August 28, 2013
Polluted Habitats Force Snapping Turtles To Move Into Urban Settings
Brett Smith for redOrbit.com - Your Universe Online
People swimming in the Midwest’s lakes and ponds are often on the lookout for snapping turtles, which are said to be capable of taking off fingers or toes with their powerful jaws and sharp beak.A new study published in the journal Urban Ecosystems indicates that human pollution and waste could be increasingly forcing these turtles out of their more natural habitats and closer to humans.
"Snapping turtles are animals that can live in almost any aquatic habitat as long as their basic needs for survival are met," said study author Bill Peterman, a post-doctoral biologist at the University of Missouri-Columbia. "Unfortunately, suitable aquatic habitats for turtles are being degraded by pollution or completely lost due to development. We found that snapping turtles can persist in urbanized areas, despite the potential for more interaction with humans."

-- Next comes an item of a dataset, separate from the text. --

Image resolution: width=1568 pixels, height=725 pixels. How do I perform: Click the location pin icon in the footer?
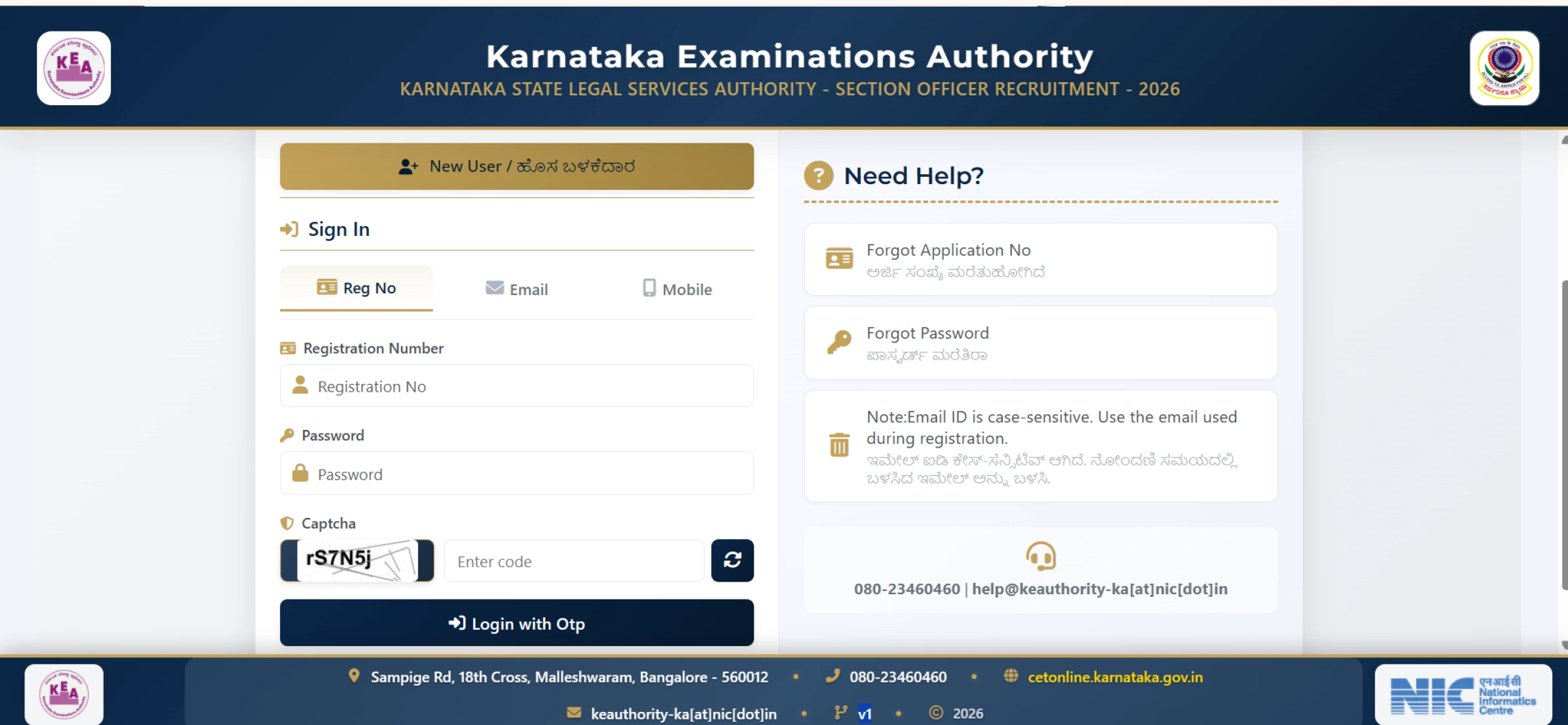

Despite the increasing odds of contact between the two species, Peterman said people have nothing to fear from the scary-looking reptiles.
"Everyone has a snapping turtle story, but some are just too far-fetched and lead to false accusations," Peterman said. "In reality, snapping turtles aren't aggressive animals and won't bite unless they are provoked. So, if you should happen to see one around your property, simply leave it alone and let it go about its business."
For the study, researchers examined the urban environment around the Central Canal that flows through Indianapolis. Using tracking devices to monitor turtle movements, the researchers found that snapping turtles roamed the entire canal, but were chiefly dependent upon wooded areas.
"While we didn't study whether the snapping turtle populations were increasing or decreasing, we regularly saw hatchling and juvenile snapping turtles," Peterman said. "Snapping turtles may not be the first animals that come to mind when thinking about urban wildlife, but if we continue to improve waterways in more places, such as big cities, than the species can coexist peacefully."
The Missouri biologist added that reducing waste, harmful chemicals and other by-products of human activity into waterways will help bring back snapping turtles' more natural habitats. These reductions would have the added benefits of increasing biodiversity in waterway habitats and improving the quality of life to species living in those habitats.
While snapping turtles commonly inhabit freshwater shallow ponds, lakes, or streams, they have also been spotted in brackish waters. Often preferring to rest in the mud on the bottom of a body of water, snapping turtles are omnivorous – eating everything from plant matter to small mammals.
The turtles travel across land to lay eggs or reach a new habitat. As their natural habitats decline near urban environments, snapping turtles have been increasingly seen traveling long distances from their watery sanctuaries.
While snapping turtles do have a pretty mean bite, they typically prefer to slip away from larger animals when in water. Snapping is thought to be a defense mechanism that evolved because the turtles are too large to hide in their own shells when confronted. Experts recommend against keeping them as pets since they are highly capable of biting human captors, even when being picked up by the side of the shell.